We have a framework written using spark scala api for file ingestion. We are using cloud composer also knows as airflow for our job orchestration. And so we wanted to perform following task with airflow (composer)

  1. First it will create a cluster with the provided configuration
  2. inserts the jar while creating a cluster
  3. creates a job and executes the job with given parameter

Good thing is airflow has a operator to execute jar file. However, the example available on airflow website is very specific to AWS envionment and so it took some time for me to figure out how to create dag for GCP databricks.

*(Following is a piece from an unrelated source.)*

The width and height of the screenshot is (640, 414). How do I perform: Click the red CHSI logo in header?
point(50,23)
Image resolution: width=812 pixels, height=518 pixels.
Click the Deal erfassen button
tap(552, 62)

Let’s understand how to do this.

Setup Databricks Connection

To setup connection you need two things. databricks API token and databricks workspace URL.

Generate API Token

To generate databricks API token, login to your workspace and then go to settings –> user settings. And then click on generate new token. Please save this token as you won’t be able to retrieve this again.

Following tasks you need to execute on Airflow (cloud composer). You will need admin access for this.

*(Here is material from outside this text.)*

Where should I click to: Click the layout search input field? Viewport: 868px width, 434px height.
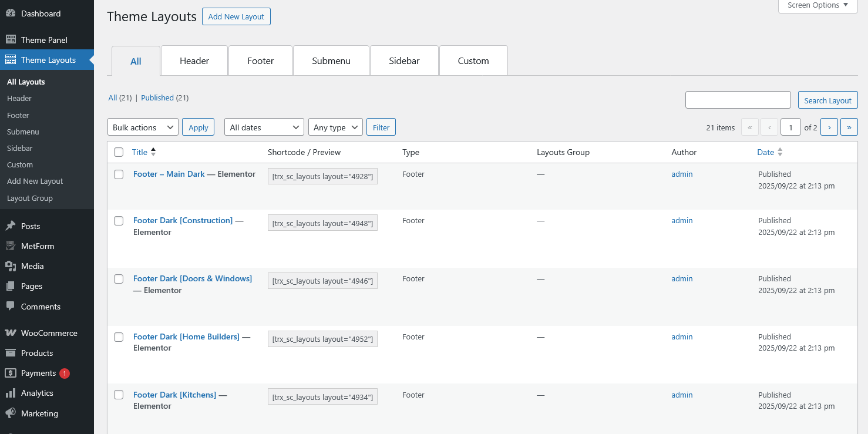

Install Databricks Library

  • from your google cloud console, navigate to your cloud composer instance and click on it.
  • Click on PYPI PACKAGES and then click on EDIT.
  • Add the apache-airflow-providers-databricks package
  • it will take some time to make this changes, so wait for some time and visit this page again to see if package has installed properly. (internet connectivity from cloud could create an issue for this installation)

Create Connection

Login to airflow and navigate to admin –> connection. We are just modifying default connectoin, so if you were able to install the databricks package sucessfully. You should be able to see databricks_default connection. Click on edit. You just need to fill following fields.

  • Host: you’re host should be databricks workspace URL, it should look something like this.
    https://xxx.gcp.databricks.com/?o=xxx
  • Password: In password field you need to paste the API token we created in first step.

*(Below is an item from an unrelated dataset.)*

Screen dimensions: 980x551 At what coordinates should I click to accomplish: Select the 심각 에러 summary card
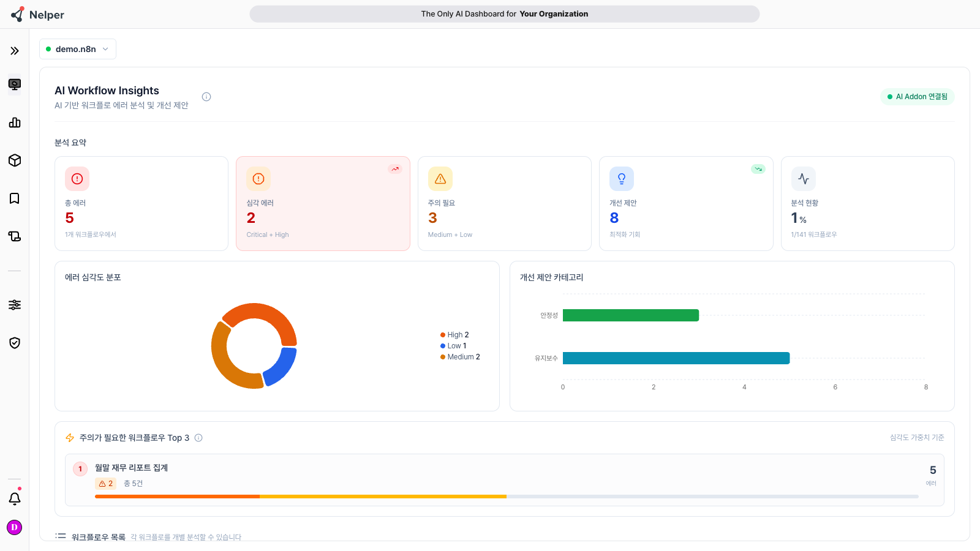323,203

Now let’s write DAG to create cluster and execute the jar file.

DAG to Execute JAR on Databricks

import os
from datetime import datetime

from airflow import DAG
from airflow.providers.databricks.operators.databricks import DatabricksSubmitRunOperator
from airflow.models import Variable

with DAG(
    dag_id='ingest_csv_file_to_bigqury',
    schedule_interval='@daily',
    start_date=datetime(2021, 1, 1),
    tags=['Gaurang'],
    catchup=False,
) as dag:
    new_cluster = {
        "spark_version": "7.3.x-scala2.12",
        "node_type_id": "n1-standard-4",
        "autoscale": {
            "min_workers": 2,
            "max_workers": 8
        },
        "gcp_attributes": {
            "use_preemptible_executors": False,
            "google_service_account": "sa-databricks@testproject.iam.gserviceaccount.com"

        },
    }

    spark_jar_task = DatabricksSubmitRunOperator(
        task_id='run_ingestion_jar',
        new_cluster=new_cluster,
        spark_jar_task={'main_class_name': 'com.test.Main', "parameters":["xxx", "yyy]},
        libraries=[{'jar': 'gs://deploymet/test-1.0.jar'}],
    )

    spark_jar_task

DatabricksSubmitRunOperator takes three parmeters.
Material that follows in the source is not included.